THERE was something so established and reassuring in the mere look of Enid Drover’s drawing-room that Kate Clephane, waiting there that afternoon for her sister-in-law to come in, felt a distinct renewal of confidence.

The house was old Mrs. Clephane’s wedding gift to her daughter, and everything in it had obviously been selected by some one whose first thought concerning any work of art was to ask if it would chip or fade. Nothing in the solid and costly drawing-room had chipped or faded; it had retained something of Enid’s invulnerable youthfulness, and, like herself, had looked as primly old-fashioned in its first bloom as in its well-kept maturity.

It was odd that so stable a setting should have produced that hurricane of a Lilla; and Kate smiled at the thought of the satisfaction with which the very armchairs, in their cushioned permanence, would welcome her back to domesticity.

But Mrs. Drover, when she appeared, took it on a higher plane. Had Lilla ever been unstable, or in any way failed to excel? If so, her mother, and her mother’s background, showed no signs of remembering. The armchairs stood there stolidly, as if asking what you meant by such ideas. Enid was a little troubled—she confessed—by the fact that Horace Maclew was a widower, and so much older than her child. “I’m not sure if such a difference of age is not always a risk.... But then Mr. Maclew is a man of such strong character, and has behaved so generously.... There will be such opportunities for doing good....”

Opportunities for doing good! It was on the tip of Kate’s tongue to say: “Ah, that must have been Lilla’s reason for accepting him!”; but Mrs. Drover was serenely continuing: “He has given her all the pearls already. She’s bringing them back tomorrow to be restrung.” And Kate understood that, for the present, the opportunities for doing good lay rather with the bridegroom than the bride.
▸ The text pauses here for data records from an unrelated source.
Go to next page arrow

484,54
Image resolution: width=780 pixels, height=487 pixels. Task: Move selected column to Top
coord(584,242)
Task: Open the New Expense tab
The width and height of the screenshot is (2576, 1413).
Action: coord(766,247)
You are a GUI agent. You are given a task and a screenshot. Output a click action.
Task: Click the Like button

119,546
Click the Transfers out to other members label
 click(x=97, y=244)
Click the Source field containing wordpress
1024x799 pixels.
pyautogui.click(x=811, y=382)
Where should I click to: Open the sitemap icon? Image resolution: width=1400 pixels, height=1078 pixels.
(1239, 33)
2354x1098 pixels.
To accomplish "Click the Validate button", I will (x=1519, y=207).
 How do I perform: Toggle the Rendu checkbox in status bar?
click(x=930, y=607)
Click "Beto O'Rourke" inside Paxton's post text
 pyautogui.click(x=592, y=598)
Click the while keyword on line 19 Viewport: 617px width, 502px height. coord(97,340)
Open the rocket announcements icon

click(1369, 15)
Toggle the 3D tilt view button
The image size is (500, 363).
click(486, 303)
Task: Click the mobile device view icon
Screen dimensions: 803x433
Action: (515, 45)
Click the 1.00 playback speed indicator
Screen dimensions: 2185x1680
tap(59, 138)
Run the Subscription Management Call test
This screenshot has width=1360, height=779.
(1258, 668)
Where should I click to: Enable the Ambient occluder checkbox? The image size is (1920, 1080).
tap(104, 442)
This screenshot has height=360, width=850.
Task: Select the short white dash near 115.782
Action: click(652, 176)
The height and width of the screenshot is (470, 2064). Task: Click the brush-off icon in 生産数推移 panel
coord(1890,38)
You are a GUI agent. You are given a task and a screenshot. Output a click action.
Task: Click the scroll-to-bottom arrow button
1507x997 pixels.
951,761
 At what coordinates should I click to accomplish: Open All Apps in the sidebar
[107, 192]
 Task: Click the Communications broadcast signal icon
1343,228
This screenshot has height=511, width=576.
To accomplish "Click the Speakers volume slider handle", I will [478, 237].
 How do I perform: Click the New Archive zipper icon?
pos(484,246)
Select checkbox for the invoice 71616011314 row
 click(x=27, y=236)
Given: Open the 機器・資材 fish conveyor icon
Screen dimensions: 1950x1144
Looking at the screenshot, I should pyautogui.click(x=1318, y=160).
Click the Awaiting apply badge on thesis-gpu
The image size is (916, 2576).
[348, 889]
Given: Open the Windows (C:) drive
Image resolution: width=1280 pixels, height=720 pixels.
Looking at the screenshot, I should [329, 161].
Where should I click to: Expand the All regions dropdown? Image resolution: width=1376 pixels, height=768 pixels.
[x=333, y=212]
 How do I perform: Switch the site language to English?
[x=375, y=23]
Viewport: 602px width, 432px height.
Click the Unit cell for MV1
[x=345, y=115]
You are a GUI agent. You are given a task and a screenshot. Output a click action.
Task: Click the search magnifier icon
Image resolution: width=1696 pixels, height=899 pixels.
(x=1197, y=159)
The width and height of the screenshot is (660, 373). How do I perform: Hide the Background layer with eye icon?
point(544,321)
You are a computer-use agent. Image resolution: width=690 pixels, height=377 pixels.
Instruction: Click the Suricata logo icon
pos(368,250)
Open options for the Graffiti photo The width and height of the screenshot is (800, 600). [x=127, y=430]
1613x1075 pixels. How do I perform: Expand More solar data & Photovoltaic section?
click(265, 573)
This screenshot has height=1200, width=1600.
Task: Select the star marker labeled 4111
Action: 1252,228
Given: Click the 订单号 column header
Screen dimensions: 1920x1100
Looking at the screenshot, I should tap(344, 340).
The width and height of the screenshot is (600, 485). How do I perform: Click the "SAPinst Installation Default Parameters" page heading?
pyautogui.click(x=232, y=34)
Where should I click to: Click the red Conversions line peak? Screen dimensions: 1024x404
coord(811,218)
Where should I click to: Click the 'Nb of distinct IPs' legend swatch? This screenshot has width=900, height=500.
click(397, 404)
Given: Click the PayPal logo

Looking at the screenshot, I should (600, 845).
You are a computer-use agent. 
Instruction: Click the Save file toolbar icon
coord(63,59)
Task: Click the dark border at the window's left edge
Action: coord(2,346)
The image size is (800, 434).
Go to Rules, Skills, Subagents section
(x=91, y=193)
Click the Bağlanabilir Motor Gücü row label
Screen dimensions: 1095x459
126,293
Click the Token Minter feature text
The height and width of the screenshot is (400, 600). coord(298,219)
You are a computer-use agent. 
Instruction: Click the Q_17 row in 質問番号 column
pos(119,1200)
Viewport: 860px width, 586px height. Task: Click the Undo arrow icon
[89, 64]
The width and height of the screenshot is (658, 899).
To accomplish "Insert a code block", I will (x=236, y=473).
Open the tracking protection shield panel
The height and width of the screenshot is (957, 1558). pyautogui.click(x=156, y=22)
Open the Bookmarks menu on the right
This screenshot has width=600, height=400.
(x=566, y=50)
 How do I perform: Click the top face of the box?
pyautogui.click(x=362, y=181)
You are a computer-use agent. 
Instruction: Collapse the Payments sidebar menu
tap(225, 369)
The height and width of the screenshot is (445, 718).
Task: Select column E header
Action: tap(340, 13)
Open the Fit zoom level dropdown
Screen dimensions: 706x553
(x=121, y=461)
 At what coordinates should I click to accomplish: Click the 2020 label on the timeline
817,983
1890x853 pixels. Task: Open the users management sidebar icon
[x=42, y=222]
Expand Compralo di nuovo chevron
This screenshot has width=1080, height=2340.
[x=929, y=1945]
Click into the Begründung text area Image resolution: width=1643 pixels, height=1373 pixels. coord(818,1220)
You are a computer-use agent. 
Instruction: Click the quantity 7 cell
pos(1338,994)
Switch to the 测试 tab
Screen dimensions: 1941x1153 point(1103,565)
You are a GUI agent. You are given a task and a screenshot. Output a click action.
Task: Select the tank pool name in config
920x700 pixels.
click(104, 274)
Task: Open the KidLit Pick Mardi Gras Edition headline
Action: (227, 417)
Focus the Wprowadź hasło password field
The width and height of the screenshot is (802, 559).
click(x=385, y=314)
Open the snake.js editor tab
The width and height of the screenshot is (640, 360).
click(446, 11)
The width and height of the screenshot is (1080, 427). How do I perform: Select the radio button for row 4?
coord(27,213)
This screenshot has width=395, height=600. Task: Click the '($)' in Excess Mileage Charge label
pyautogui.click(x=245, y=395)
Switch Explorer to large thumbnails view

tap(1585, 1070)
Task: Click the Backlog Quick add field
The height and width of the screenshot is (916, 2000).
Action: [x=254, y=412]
“Of course,” Mrs. Drover went on, “it will be a great sacrifice for her father and me to let her go; though luckily Baltimore is not far off. And it will be a serious kind of life; a life full of responsibilities. Hendrik is afraid that, just at first, Lilla may miss the excitements of New York; but I think I know my child better. When Lilla is really happy no one cares less than she does for excitement.”

The phrase gave Kate’s nerves a sudden twist. It was just what Chris used to say when she urged him to settle down to his painting—at least on the days when he didn’t say that excitement was necessary to the artist.... She looked at her sister-in-law’s impenetrable pinkness, and thought: “It might be Mrs. Minity speaking.”